Your goal:
Only lines holding "agent" are needed; copy each of them from the data below.

Exercise data:
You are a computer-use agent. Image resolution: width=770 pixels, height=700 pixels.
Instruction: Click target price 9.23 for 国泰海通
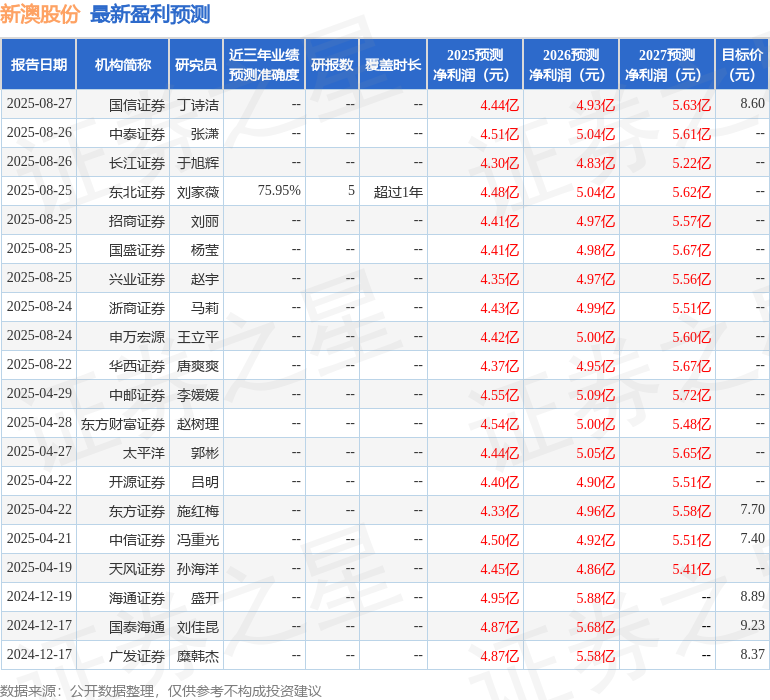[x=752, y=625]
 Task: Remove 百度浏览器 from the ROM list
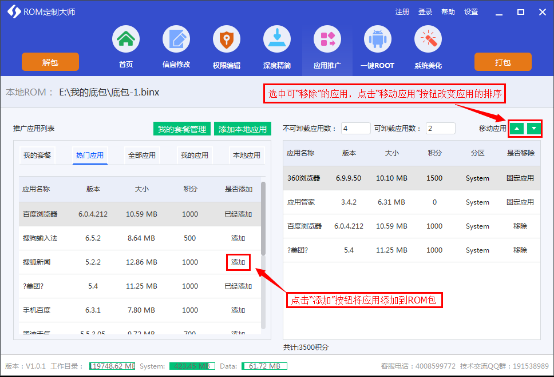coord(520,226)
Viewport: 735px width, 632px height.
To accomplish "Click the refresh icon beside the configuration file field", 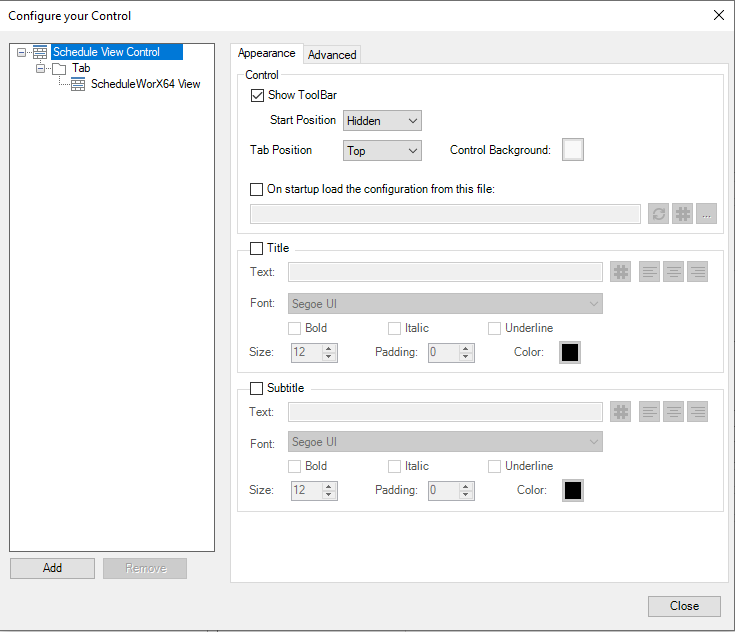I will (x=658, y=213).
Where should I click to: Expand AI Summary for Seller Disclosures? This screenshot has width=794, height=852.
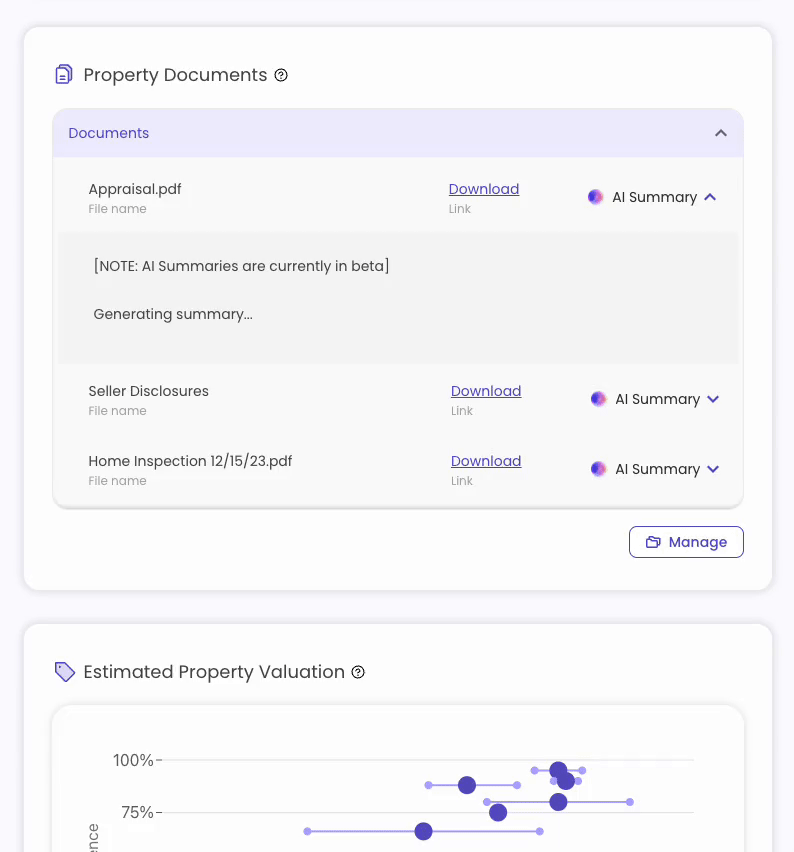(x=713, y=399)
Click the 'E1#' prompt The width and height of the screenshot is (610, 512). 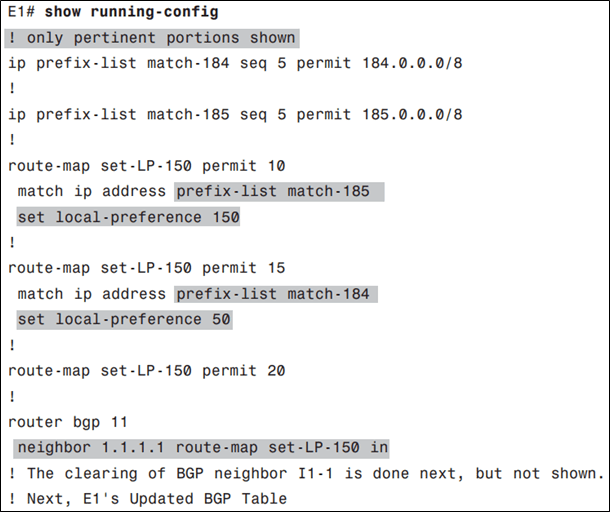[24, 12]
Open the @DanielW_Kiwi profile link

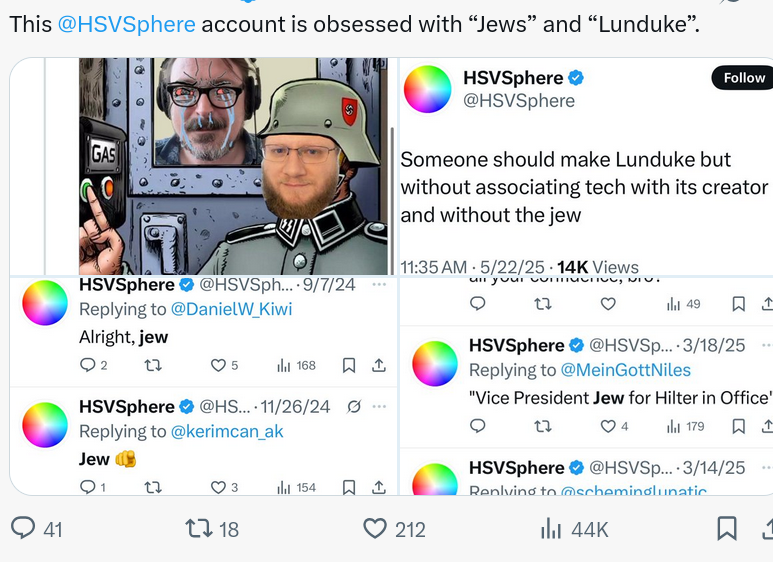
---
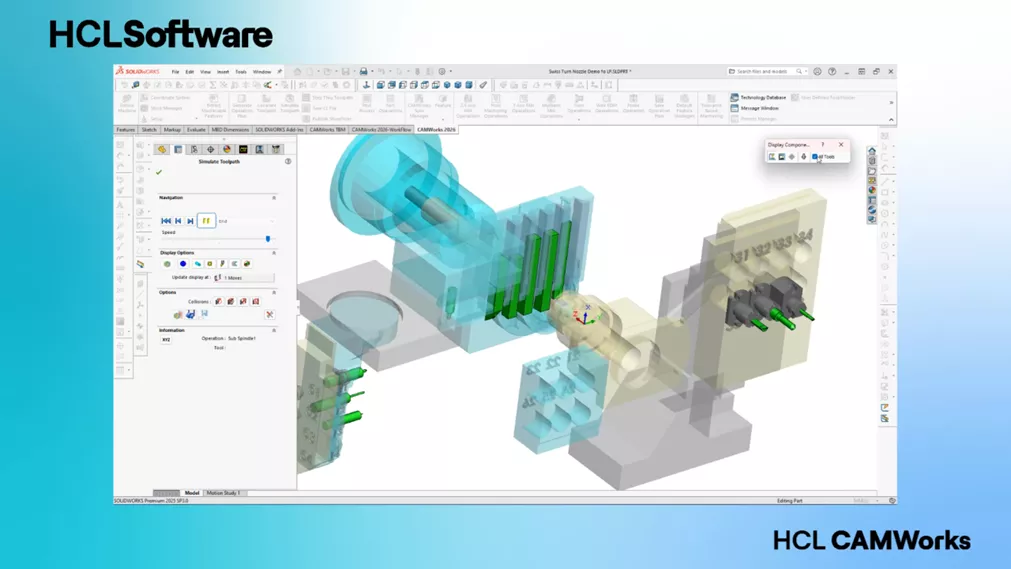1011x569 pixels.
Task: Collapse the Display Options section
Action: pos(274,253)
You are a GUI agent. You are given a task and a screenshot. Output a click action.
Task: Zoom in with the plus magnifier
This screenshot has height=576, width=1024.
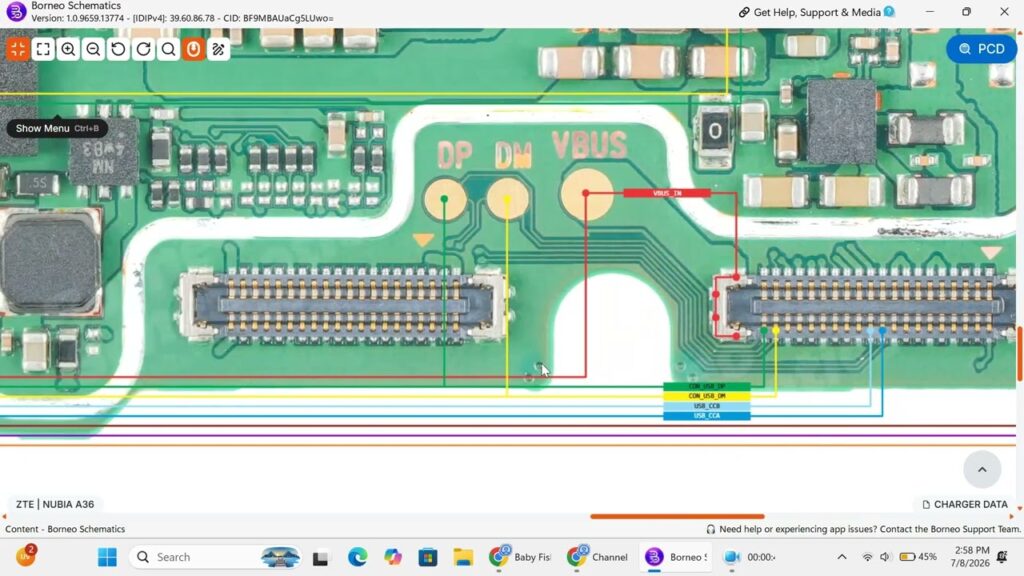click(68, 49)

Solution to this problem:
You are a computer-use agent. Image resolution: width=770 pixels, height=700 pixels.
You are a GUI agent. You are given a task and a screenshot. Output a click action.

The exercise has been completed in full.